Detektor di mata John sudah begitu bising sehingga harus dimatikan. Detektor itu sudah memberitahu segala hal penting yang perlu John ketahui, dan sekarang sang pemimpin ARC itu terkesan sekaligus tergelitik.

Kecerdasan emosional.

Sampai hari ini, John bersama ARC sudah membantai sekitar tiga puluh ribu robot, dan belum pernah bertemu satu pun yang punya kecerdasan emosional. Kalau detektor di lensa kontaknya tidak keliru—dan John yakin sensornya tepat, maka yang ada di hadapannya ini adalah sebuah mahakarya mesin.

Sebuah robot yang dapat merasakan emosi.

Ciptaan yang mengungguli penciptanya.

John bergidik memikirkan ini.
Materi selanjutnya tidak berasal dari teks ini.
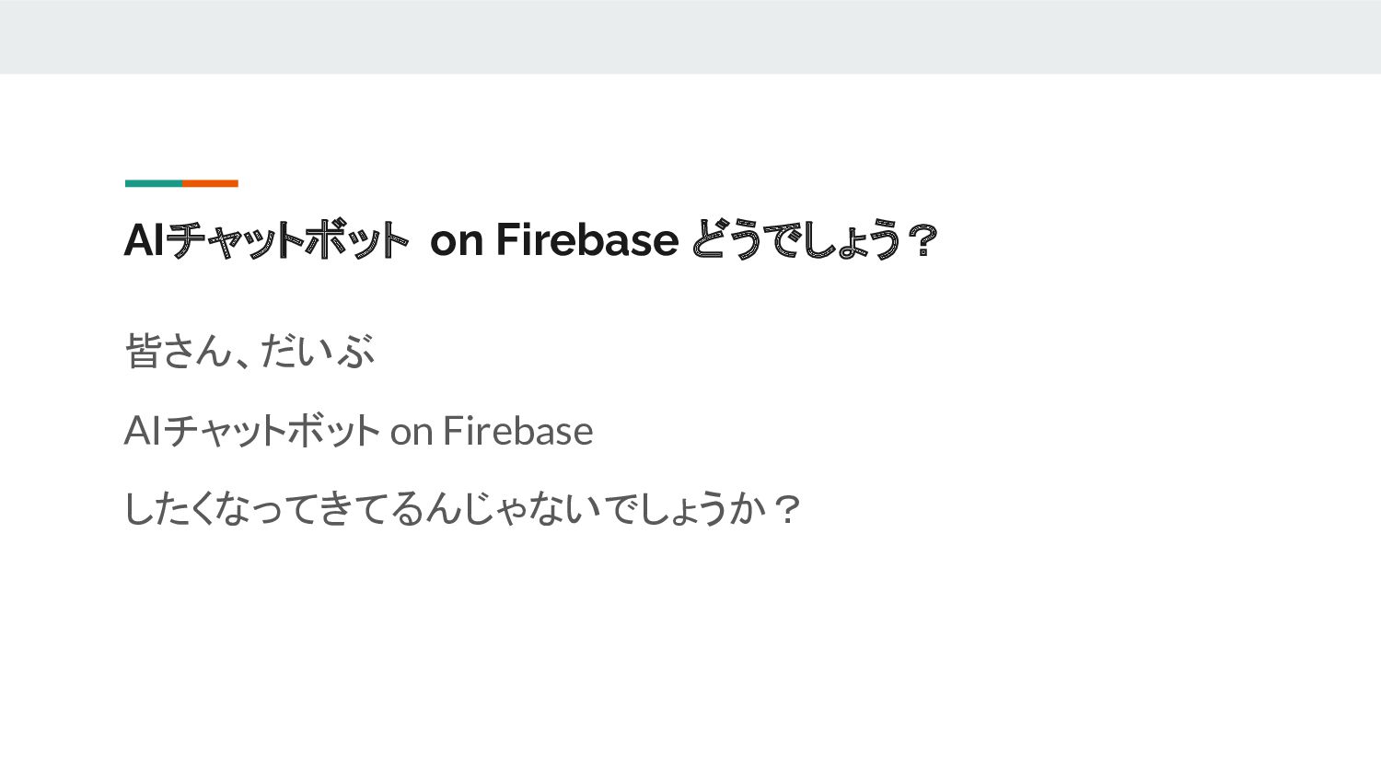Image resolution: width=1381 pixels, height=777 pixels.
Task: Select the slide title about AIチャットボット
Action: coord(531,240)
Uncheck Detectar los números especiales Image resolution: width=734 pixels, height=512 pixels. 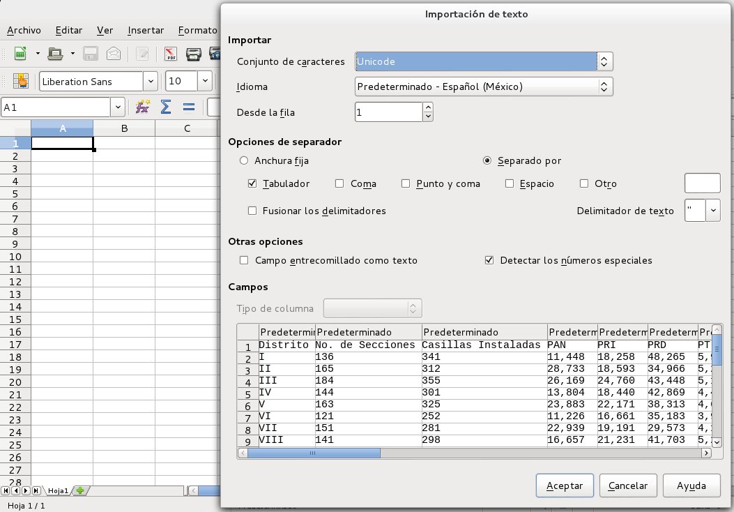tap(489, 260)
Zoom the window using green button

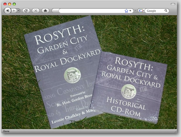[x=14, y=4]
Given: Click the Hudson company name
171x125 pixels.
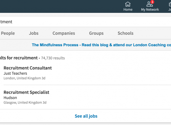Looking at the screenshot, I should [x=10, y=98].
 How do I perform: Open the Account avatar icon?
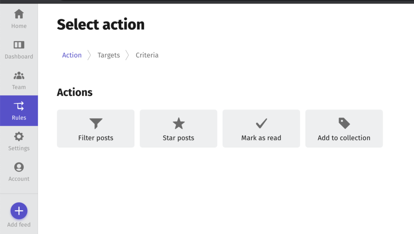19,167
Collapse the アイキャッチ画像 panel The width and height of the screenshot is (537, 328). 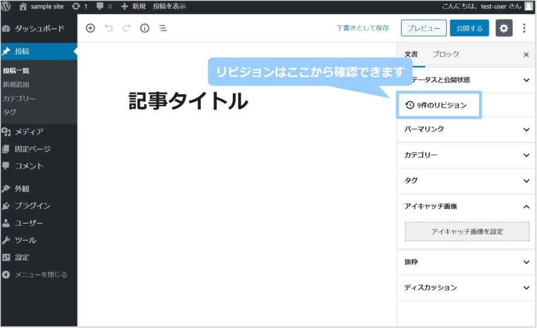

Dia mengendap-endap di belakang kedua orang asing itu dan membuntuti mereka. Siapa android ini? Rupa-rupa pertanyaan menyerbu kepala sang pemimpin ARC selagi dia menjaga jarak supaya tidak ketahuan. Siapa laki-laki yang bersamanya? Siapa yang memproduksi robot ini? Apa ini produk terbaru Hitobot? Minggu lalu aku baru saja meledakkan kantor Hitobot yang lain dan tidak menemukan robot seperti ini. Android jenis apa dia?

"Yang itu sedang diskon."

John terlonjak dan menubruk trolinya. "Di-diskon?"

"Mm-hmm. Potongan setengah harga, Sir," kata wanita kulit hitam yang tiba-tiba muncul. Dia mengedik ke biskuit bayi yang dipegang John. Papan nama di dadanya bertuliskan 'Anouk'. "Kami punya jasa pengiriman gratis kalau Anda mau pesan dalam jumlah banyak."

"Tidak, terima kasih." John berkelit dan mendorong trolinya pergi. Sial! Benar-benar sial! Dia menyalakan sensornya. Di mana android itu?

John menelusuri seluruh lorong di swalayan itu dan memeriksa lapangan parkir. Selain robot-robot pegawai Tesco, dia tidak menemukan apa-apa.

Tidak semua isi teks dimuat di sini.